= Neal Blair =

American biogeochemist and academic

Neal E. Blair is an American biogeochemist and academic, serving as a professor of civil and environmental engineering and of Earth sciences at Northwestern University. His research focuses on the global carbon cycle, biogeochemistry, and the environmental impacts of land use and climate change.

==Early life and education==

Blair grew up in rural Maryland and was the first in his family to attend college. He earned a Bachelor of Science in chemistry from the University of Maryland, College Park, and later obtained a Ph.D. in chemistry from Stanford University. His early academic interests in chemistry and the natural environment led him to specialize in geochemistry and biogeochemistry.

==Career and research==

Blair is a faculty member at Northwestern University, with joint appointments in the McCormick School of Engineering and the Weinberg College of Arts and Sciences. He is affiliated with the Department of Civil and Environmental Engineering and the Department of Earth, Environmental, and Planetary Sciences.

His research centers on the biogeochemical cycling of carbon, including the sources, transport, and fate of organic carbon in terrestrial and aquatic systems. He has studied how human activities such as agriculture and deforestation affect the movement of carbon across landscapes and into oceans and geological reservoirs.

Blair’s work also explores methane production in natural environments and the role of soils and microorganisms in carbon sequestration.
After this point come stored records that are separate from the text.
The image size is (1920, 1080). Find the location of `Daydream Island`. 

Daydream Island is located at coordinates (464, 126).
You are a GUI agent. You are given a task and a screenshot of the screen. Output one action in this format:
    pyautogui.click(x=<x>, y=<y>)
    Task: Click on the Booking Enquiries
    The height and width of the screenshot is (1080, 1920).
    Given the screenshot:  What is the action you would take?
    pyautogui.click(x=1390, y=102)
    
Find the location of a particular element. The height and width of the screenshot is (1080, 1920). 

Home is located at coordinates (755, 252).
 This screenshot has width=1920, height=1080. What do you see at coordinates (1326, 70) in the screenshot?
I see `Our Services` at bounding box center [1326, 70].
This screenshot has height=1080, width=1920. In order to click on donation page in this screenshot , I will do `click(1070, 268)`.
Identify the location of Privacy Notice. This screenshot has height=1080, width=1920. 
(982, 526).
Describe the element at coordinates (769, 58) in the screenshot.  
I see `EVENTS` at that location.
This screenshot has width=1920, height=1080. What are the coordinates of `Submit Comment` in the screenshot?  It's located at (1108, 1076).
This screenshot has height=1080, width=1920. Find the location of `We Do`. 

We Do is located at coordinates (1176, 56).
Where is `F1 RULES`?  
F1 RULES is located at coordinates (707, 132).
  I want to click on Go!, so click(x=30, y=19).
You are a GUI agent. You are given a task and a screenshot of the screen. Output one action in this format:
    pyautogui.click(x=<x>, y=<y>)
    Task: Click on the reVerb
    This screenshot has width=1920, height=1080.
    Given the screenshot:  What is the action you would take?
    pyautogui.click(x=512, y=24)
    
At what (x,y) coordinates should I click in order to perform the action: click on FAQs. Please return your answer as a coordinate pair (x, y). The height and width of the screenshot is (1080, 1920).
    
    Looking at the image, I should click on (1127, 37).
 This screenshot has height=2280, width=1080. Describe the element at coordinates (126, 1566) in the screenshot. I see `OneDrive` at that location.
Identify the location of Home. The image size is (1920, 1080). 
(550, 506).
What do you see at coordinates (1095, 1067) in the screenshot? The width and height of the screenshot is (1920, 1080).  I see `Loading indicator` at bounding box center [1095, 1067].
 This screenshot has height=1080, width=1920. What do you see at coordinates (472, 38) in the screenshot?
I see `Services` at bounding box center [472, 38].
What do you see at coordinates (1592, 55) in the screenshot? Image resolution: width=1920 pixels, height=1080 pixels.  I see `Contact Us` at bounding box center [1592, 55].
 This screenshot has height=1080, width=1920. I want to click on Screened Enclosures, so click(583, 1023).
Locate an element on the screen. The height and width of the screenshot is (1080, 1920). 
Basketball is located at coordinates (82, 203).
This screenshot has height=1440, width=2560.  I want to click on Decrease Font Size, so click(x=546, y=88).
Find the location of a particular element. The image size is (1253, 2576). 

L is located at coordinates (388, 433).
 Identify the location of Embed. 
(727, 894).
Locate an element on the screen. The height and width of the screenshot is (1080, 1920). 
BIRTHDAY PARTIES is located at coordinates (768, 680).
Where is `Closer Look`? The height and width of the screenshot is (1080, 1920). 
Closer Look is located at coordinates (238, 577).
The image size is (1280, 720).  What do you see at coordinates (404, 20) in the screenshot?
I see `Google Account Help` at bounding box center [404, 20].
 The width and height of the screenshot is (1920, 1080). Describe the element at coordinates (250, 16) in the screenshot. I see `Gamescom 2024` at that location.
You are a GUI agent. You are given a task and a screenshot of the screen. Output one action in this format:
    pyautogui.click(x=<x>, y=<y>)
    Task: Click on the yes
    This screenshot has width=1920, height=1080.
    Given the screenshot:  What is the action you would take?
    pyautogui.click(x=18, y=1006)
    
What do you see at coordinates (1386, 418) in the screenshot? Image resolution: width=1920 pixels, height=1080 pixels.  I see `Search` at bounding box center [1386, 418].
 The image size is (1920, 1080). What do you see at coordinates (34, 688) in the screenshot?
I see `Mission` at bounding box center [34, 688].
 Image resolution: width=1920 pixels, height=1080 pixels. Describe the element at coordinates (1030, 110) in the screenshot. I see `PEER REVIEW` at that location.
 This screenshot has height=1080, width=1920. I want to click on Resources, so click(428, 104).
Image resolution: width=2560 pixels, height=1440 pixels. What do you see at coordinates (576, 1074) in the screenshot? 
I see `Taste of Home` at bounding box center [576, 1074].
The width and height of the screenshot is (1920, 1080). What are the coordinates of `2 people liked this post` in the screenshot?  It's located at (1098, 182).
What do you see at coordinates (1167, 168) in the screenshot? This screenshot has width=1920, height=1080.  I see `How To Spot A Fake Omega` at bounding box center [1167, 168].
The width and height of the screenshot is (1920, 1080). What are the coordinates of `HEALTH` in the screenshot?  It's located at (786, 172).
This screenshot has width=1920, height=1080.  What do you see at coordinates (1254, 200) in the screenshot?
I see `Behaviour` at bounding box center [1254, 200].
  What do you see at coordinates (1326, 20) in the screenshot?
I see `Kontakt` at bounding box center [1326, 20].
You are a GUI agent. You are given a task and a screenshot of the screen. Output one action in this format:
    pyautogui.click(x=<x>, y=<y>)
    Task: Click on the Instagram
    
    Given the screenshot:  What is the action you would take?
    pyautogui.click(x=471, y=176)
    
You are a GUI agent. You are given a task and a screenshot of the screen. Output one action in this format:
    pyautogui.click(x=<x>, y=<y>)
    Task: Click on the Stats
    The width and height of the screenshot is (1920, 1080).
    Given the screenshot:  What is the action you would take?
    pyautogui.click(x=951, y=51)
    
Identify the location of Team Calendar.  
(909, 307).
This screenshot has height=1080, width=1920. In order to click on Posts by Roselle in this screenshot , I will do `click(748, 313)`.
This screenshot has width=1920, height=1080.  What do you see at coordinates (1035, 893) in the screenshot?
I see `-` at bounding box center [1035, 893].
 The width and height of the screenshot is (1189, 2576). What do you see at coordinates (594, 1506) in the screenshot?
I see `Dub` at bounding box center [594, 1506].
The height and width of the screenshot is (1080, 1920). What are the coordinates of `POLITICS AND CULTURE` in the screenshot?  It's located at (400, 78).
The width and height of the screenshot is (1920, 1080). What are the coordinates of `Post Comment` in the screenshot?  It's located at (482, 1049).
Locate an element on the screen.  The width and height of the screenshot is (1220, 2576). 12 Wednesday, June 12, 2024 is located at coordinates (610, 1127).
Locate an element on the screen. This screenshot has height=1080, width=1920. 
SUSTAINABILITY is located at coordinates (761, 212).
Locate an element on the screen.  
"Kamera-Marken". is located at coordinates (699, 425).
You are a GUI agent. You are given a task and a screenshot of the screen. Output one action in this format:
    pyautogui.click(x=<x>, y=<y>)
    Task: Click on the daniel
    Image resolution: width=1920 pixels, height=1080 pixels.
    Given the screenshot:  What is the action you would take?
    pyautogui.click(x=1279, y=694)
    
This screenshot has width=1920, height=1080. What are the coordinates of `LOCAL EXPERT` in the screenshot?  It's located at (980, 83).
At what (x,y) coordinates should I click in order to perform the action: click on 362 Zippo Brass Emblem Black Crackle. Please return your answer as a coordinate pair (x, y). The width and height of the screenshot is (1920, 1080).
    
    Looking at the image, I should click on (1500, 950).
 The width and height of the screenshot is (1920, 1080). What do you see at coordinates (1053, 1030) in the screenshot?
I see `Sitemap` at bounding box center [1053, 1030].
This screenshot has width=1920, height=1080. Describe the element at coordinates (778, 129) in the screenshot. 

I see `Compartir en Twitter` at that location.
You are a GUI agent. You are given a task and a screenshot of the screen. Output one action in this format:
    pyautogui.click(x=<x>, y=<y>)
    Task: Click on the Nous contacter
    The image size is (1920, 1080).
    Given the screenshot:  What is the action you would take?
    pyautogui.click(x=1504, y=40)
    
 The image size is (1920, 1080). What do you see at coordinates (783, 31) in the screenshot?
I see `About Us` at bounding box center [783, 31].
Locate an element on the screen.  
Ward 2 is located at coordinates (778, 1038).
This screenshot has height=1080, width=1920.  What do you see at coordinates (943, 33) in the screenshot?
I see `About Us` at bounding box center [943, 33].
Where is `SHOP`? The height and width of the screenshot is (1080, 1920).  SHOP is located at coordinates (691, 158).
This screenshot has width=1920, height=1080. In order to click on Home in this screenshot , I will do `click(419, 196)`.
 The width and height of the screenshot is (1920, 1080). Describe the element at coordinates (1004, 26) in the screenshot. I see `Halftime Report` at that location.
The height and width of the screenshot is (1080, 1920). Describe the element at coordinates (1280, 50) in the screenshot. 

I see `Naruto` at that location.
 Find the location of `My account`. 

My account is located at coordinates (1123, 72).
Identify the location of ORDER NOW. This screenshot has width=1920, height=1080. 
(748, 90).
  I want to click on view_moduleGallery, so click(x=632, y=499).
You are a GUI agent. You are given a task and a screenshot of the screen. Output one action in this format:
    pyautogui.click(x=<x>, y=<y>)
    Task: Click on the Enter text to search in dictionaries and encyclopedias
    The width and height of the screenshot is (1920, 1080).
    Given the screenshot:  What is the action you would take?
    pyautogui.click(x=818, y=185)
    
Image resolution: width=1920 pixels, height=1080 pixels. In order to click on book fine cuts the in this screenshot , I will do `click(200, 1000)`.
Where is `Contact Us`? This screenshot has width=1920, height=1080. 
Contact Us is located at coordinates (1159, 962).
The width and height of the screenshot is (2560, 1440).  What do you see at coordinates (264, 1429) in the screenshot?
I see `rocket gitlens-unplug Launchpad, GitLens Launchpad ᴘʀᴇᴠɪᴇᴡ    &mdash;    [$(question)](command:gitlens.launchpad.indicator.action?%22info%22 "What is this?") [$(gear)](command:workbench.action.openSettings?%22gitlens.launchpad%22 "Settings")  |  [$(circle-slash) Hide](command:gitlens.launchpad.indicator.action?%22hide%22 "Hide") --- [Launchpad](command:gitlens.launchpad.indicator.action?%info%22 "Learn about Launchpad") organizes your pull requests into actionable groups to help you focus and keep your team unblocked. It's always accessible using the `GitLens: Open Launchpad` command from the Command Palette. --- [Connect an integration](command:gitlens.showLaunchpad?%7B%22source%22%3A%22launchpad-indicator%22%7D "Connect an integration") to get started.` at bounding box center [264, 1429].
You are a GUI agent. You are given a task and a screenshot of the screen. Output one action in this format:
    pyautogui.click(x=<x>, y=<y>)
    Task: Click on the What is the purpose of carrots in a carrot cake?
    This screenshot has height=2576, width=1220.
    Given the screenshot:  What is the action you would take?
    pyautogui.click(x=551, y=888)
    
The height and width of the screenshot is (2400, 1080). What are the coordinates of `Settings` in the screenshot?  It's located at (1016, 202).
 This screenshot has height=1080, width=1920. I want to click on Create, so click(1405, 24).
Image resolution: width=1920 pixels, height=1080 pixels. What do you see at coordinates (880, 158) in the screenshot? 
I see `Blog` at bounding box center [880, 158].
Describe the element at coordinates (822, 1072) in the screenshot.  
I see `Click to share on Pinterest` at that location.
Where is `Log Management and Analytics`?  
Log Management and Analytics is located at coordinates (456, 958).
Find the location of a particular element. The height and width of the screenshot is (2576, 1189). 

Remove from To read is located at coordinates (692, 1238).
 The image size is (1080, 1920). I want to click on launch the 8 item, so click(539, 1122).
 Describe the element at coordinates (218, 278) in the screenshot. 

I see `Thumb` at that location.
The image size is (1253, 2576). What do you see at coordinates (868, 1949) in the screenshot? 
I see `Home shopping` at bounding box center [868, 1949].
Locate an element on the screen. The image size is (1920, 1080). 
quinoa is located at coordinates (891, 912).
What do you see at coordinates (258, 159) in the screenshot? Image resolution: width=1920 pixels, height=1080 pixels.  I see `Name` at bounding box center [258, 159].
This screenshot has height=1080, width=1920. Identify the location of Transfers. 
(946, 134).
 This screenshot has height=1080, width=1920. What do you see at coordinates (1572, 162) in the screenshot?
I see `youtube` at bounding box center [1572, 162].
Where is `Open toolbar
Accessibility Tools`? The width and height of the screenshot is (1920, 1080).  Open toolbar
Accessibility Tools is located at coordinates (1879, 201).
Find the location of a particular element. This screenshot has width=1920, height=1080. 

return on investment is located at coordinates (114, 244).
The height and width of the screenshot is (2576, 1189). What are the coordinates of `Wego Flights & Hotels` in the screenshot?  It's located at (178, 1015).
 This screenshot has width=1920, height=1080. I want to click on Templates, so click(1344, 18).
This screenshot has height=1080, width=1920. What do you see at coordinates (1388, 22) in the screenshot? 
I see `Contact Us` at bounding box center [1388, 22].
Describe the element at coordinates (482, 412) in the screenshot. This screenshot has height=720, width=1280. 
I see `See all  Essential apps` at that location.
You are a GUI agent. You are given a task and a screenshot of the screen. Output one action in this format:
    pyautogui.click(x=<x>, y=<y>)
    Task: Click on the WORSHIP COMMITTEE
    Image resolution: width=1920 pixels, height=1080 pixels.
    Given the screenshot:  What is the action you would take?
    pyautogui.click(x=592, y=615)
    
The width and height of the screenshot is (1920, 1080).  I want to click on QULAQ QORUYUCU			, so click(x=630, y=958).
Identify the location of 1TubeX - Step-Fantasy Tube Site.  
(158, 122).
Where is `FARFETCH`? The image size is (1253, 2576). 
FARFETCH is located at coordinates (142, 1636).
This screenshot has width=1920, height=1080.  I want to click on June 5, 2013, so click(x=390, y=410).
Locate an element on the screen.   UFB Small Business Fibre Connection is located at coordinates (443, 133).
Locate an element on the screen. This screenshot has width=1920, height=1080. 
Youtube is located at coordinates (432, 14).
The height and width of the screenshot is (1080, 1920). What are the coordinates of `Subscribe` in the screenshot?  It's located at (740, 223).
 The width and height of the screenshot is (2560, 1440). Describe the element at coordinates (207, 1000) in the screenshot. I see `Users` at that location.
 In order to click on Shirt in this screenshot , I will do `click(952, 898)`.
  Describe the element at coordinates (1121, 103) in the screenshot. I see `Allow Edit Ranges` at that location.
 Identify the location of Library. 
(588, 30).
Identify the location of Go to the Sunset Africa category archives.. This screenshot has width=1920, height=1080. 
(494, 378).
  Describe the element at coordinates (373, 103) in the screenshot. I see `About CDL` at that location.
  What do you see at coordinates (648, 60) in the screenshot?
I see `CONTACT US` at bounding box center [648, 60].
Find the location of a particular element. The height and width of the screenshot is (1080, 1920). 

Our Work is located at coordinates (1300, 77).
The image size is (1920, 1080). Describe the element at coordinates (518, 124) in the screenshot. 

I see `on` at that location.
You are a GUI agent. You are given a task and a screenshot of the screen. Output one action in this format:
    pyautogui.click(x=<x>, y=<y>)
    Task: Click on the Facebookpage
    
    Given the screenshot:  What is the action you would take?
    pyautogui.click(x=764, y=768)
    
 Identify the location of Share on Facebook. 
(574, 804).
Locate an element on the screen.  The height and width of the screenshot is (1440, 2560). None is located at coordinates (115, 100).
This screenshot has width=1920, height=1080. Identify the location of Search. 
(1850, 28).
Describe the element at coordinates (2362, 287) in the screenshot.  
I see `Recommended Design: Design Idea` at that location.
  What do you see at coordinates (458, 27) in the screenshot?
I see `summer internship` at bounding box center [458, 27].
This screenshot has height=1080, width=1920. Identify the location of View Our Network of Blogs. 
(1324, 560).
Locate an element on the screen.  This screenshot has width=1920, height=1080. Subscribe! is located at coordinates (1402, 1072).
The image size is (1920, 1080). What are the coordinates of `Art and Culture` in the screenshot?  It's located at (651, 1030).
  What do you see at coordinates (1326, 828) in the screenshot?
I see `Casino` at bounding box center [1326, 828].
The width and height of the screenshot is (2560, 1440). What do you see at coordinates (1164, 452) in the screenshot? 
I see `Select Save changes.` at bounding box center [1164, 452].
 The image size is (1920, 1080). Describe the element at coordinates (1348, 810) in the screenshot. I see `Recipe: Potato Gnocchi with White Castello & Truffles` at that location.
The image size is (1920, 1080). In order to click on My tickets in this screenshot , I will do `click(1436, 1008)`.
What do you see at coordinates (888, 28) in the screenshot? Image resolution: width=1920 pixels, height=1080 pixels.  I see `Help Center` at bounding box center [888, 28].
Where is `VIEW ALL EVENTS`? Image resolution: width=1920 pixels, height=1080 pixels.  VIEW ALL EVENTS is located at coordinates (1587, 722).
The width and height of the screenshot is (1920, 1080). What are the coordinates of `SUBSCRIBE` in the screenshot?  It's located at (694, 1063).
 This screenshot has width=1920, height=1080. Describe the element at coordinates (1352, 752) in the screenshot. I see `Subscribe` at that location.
In addition, he has investigated the conversion of waste materials into biofuels, including biodiesel derived from organic waste streams.

==Public engagement and media==

Blair has contributed to public discussions on climate science and environmental issues, discussing them with the Chicago Tribune in a 2019 interview.

He has also been featured in university publications highlighting faculty research and interdisciplinary work related to sustainability and climate change.